Friday, 30 March 2012

The Peace Community´s 15th Anniversary

The Peace Community turned 15 this month. People seemed torn as to whether to treat it as a joyful celebration or a mournful and melancholic commemoration. Throughout the day the mood oscillates erratically between the two.

Hearing the story of the community once again reveals to me another layer of the complex reality lived here. Many from the Peace Community insist on the importance of “food sovereignty” or self-sufficiency. While the idea of producing everything you consume, distancing yourself from modern consumer society, knowing that everything you eat is natural, is an appealing one to ethical consumers in different parts of the world, here in this context it takes on a different meaning. Here it means survival, and not because these villages are so far away that it´s difficult to purchase goods in town, but because starvation has been one of the many methods employed in the multiple attempts to exterminate this community.

Several years back, paramilitaries, in close collaboration with the military, tried to freeze the flow of commerce between the Peace Community and Apartadó, the nearest town. They did this by murdering numerous chivero drivers so as to spread fear and prevent people travelling the road and by imposing food blockades. And so to survive, the community had to begin to cultivate everything they consume, including many crops they hadn´t previously grown, and everybody had to come together to share the little they had. The fierce desire to be independent from the shops in town and to not participate in those flows of commerce and that consumer system is a response to those efforts to suffocate the community.

Just like my time here more broadly, the day is full of intense extremes of emotion. It is marked by great strength, unity and happiness, and also by a profound sorrow at all the pain and murder, the death and destruction, the injustice and the impunity which continues to reign in this unfair and pointless war.

At one point Padre Javier, an important advisor to the community, asks those with photos of the dead to stand, photos of those people who were sacrificed for this non-violent project which aims to sow the seeds of peace and hope. Almost everybody present holds up a photo of somebody who has been murdered.

Later, Padre Javier shows us the blood-stained clothes of a girl killed in combat a few weeks back. In spite of her calling out that she was not a guerrilla and pleading, saying that she had a one-year-old daughter to care for, she was murdered by the military. Her clothes were then removed from her dead body and replaced with the camouflaged uniform of the guerrilla. Hers is yet another case of a “false positive”.
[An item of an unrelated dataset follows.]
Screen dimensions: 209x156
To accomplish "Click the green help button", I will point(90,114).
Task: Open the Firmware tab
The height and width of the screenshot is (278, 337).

In the evening in La Unión, a video that was made 14 years ago, on the one-year anniversary of the community, is shown. Peace Community members are interviewed. It is characteristically made in the nineties. (Who would have thought that even in the campo, nineties style and fashion was so distinctive?) Some of the people interviewed are present 14 years on. As they appear on the screen, everyone calls out their names and laughs hysterically. Chubby toddlers are now geeky adolescents. Geeky adolescents are now young adults. Young adults who were thin 14 years ago are now distinctively overweight. Interspersed among the bursts of hysterical laughter as we mock the people we see on the screen who sit among us, are moments when silence abruptly falls on the audience. People´s expressions change dramatically and sorrow palpably, sneakily seeps into the atmosphere. Those we watch on the screen in those moments are the ones who are no longer with us.

A member of the community we speak to afterwards describes how “thousands of people started this community together, and over the years so many of those people have been killed or displaced or disappeared. Sometimes it’s hard for me to watch those interviews and think of all the people we have lost in this fight. It also reminds us where we came from. In those years we did everything together. We had community meetings twice a day; we paid attention to where everyone was at all times for all of our safety. It’s hard to believe how far we have come.”

Despite all the deaths and all the attempts to annihilate the community, there are still people here resisting and there is still strength to this non-violent struggle. This deserves to be celebrated. And the event indeed ends a celebration, as loud music comes on and we dance through the night.